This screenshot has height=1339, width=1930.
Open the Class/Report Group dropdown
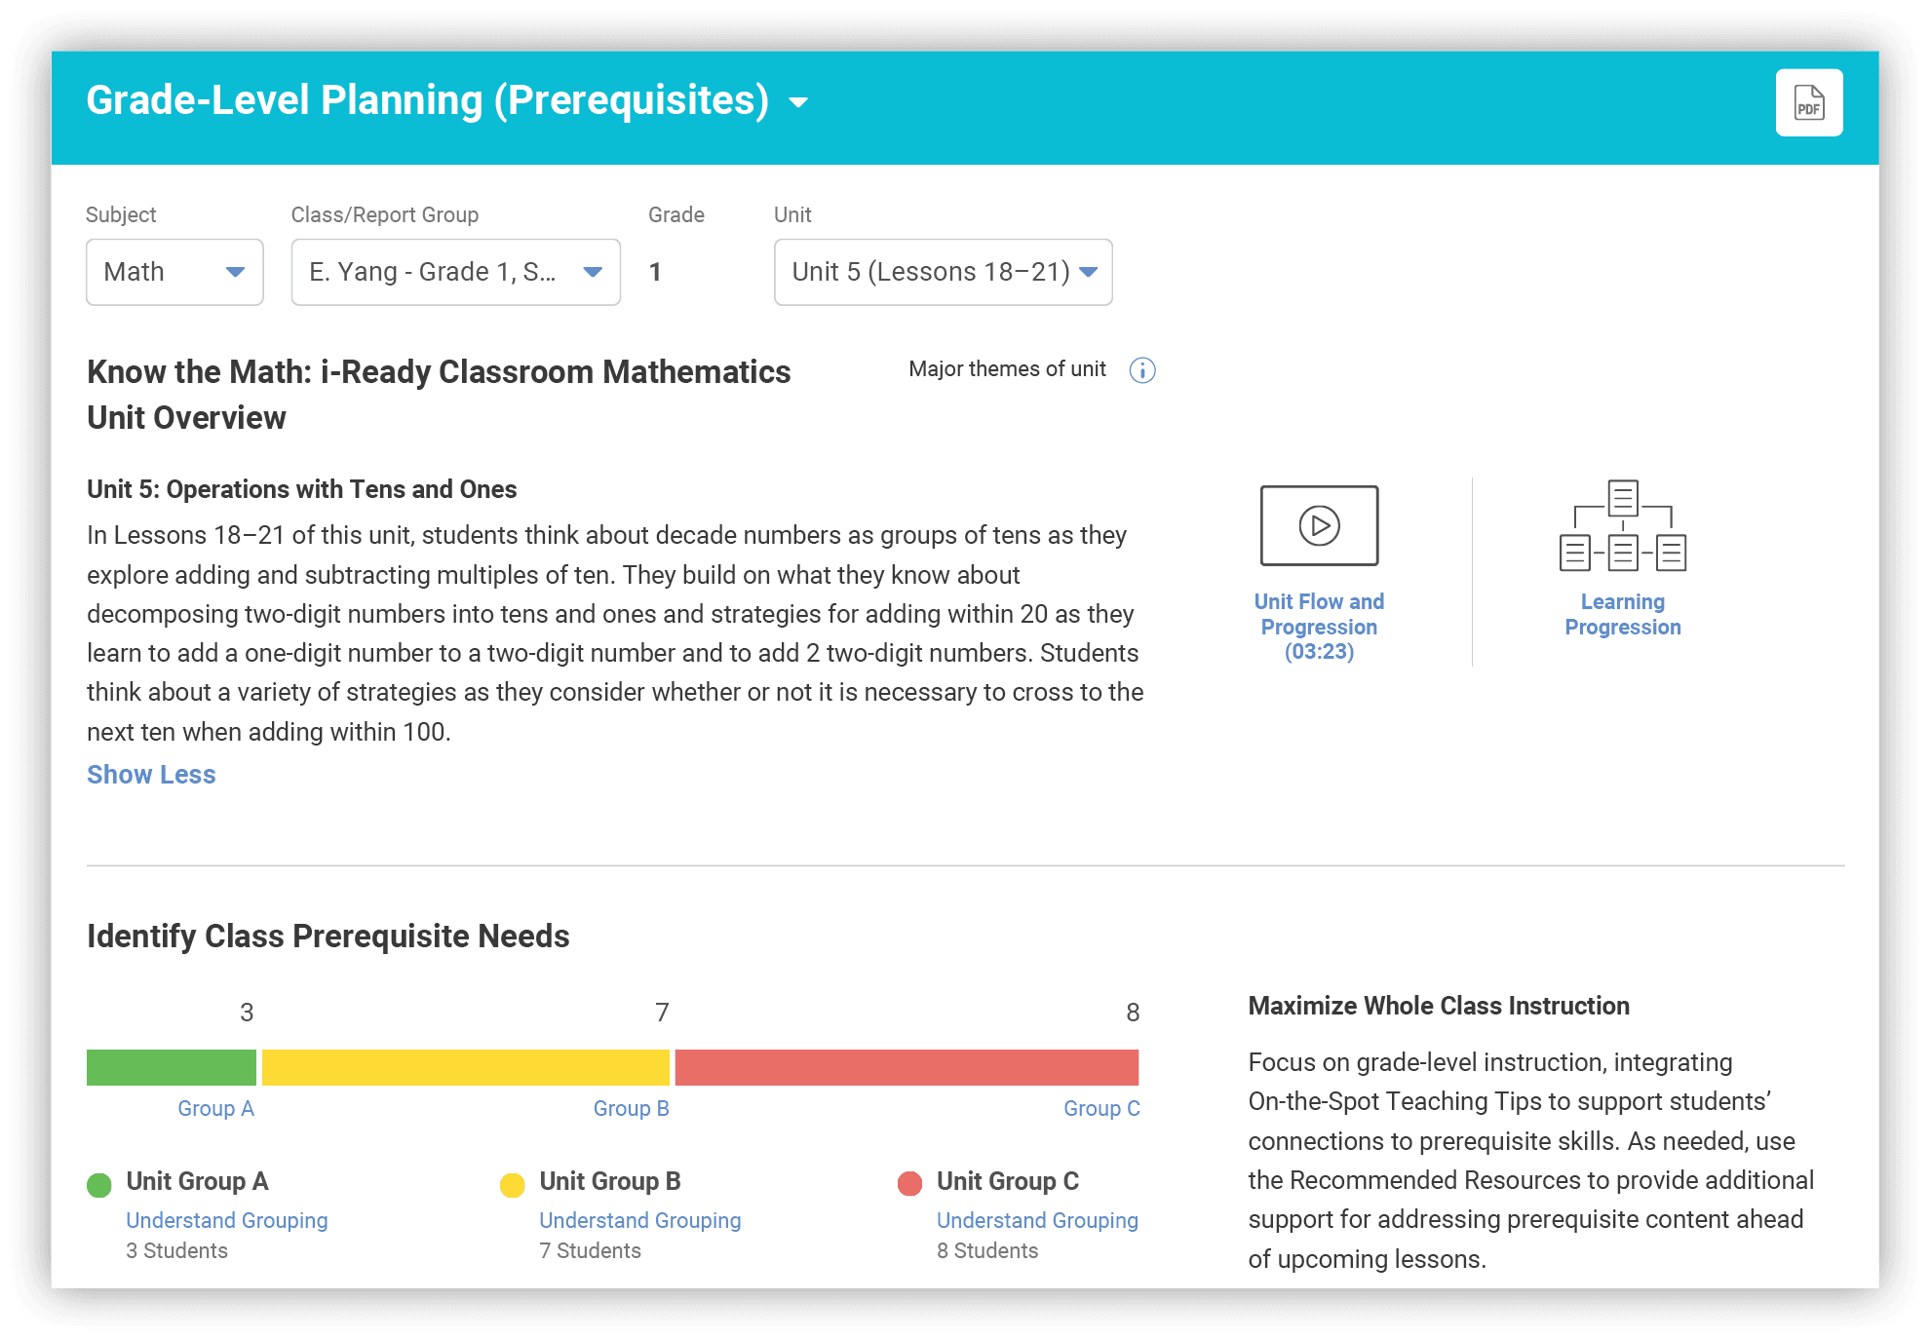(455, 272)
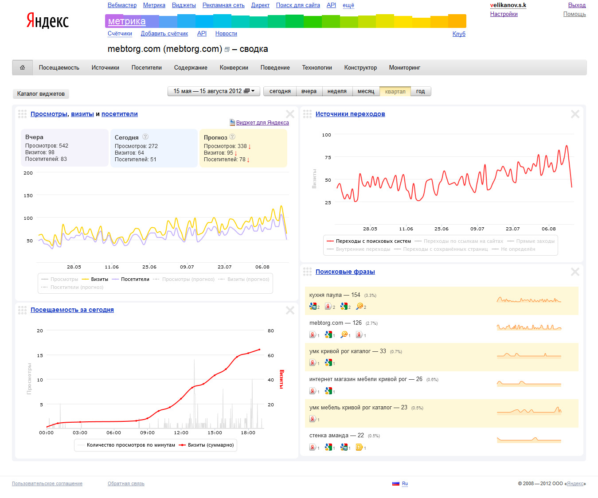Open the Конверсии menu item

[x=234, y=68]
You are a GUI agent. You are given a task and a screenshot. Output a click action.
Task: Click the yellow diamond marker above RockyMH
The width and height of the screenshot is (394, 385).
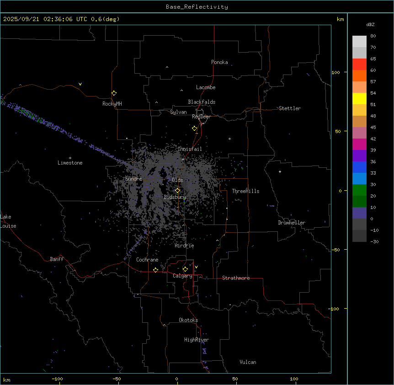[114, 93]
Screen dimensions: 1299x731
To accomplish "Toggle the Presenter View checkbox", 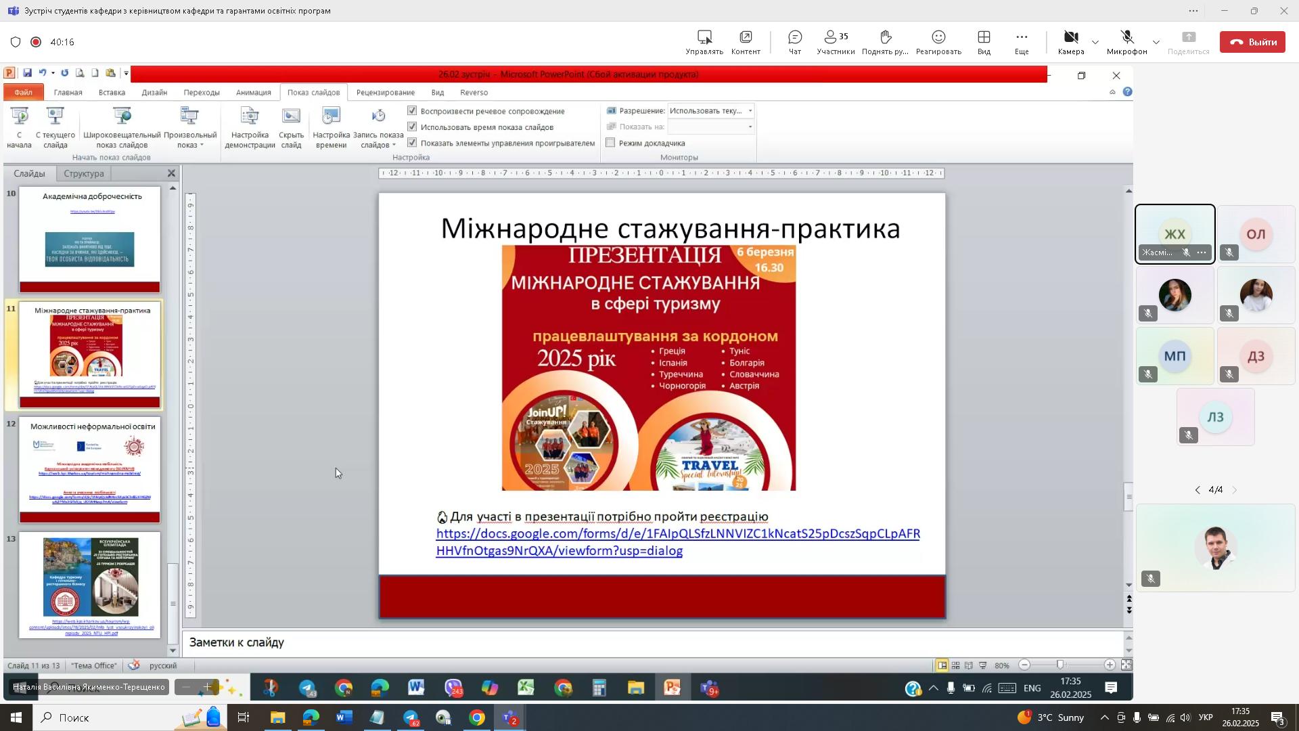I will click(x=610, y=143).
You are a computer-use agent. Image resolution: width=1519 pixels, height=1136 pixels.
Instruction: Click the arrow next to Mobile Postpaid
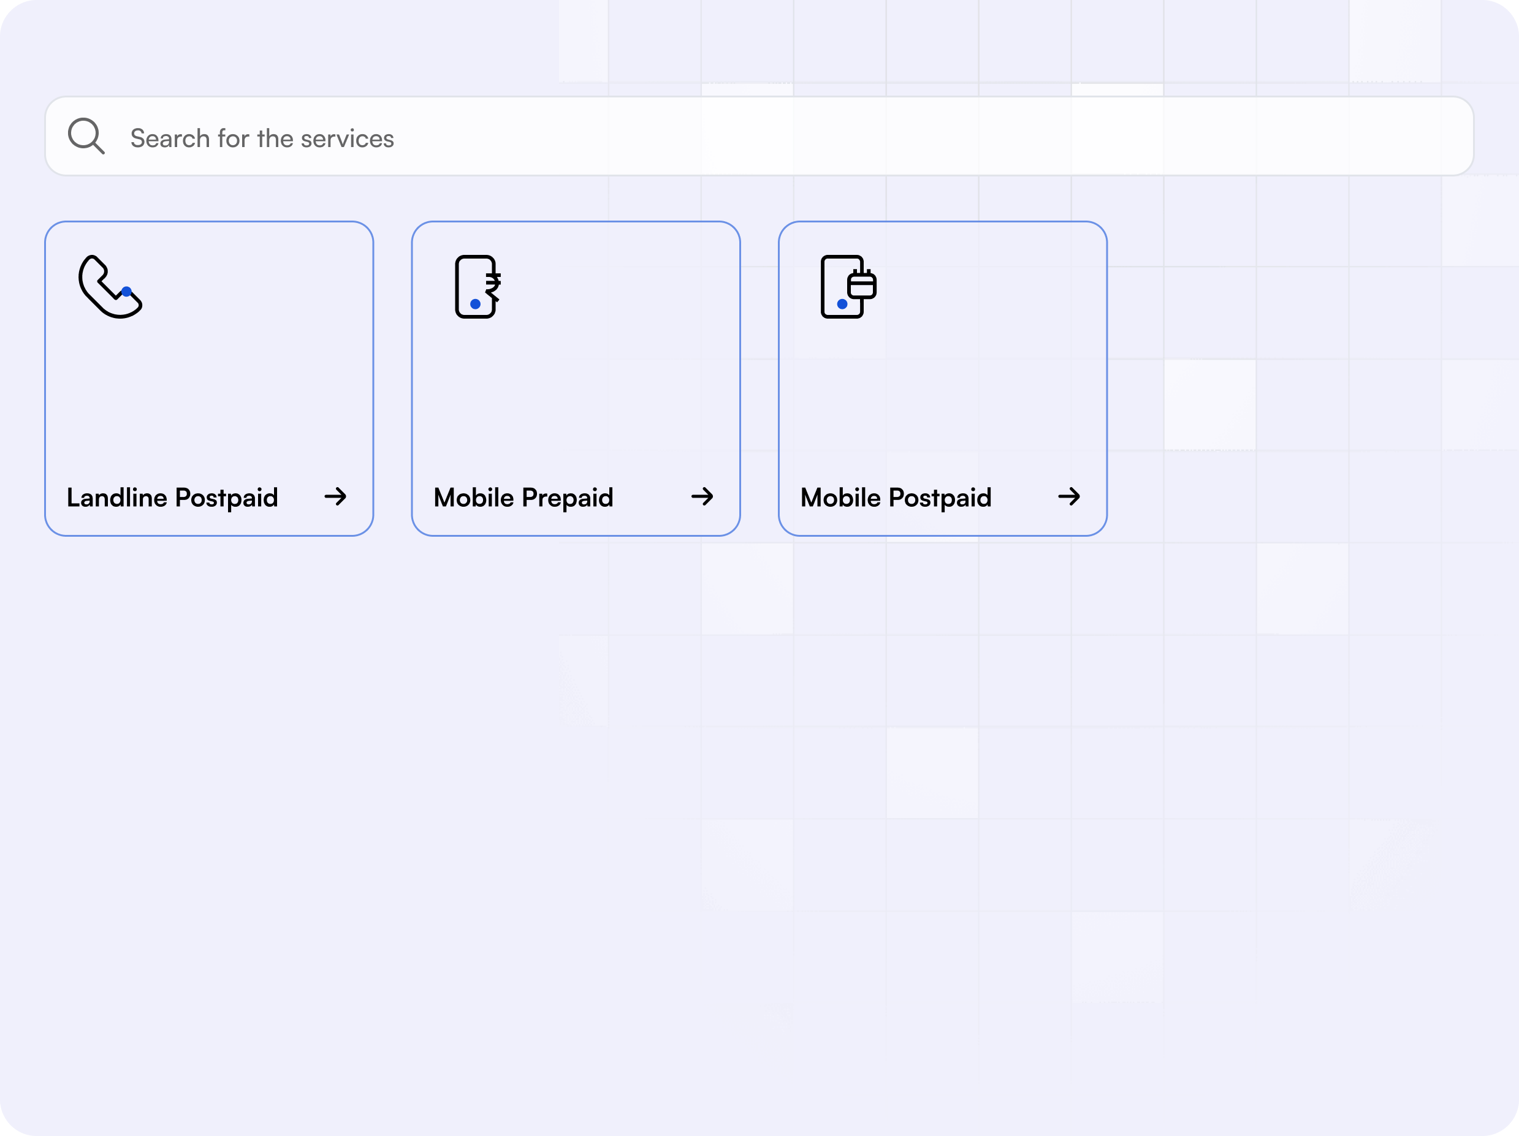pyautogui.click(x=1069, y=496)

# # #

**Description of the task:**
Please repeat the lines from the one with "You are a computer-use" through the end, switching "Mobile Postpaid" for "Mobile Prepaid" and changing nothing else. Leave the pictures out of your answer.

**Response for this exercise:**
You are a computer-use agent. Image resolution: width=1519 pixels, height=1136 pixels.
Instruction: Click the arrow next to Mobile Prepaid
pyautogui.click(x=1069, y=496)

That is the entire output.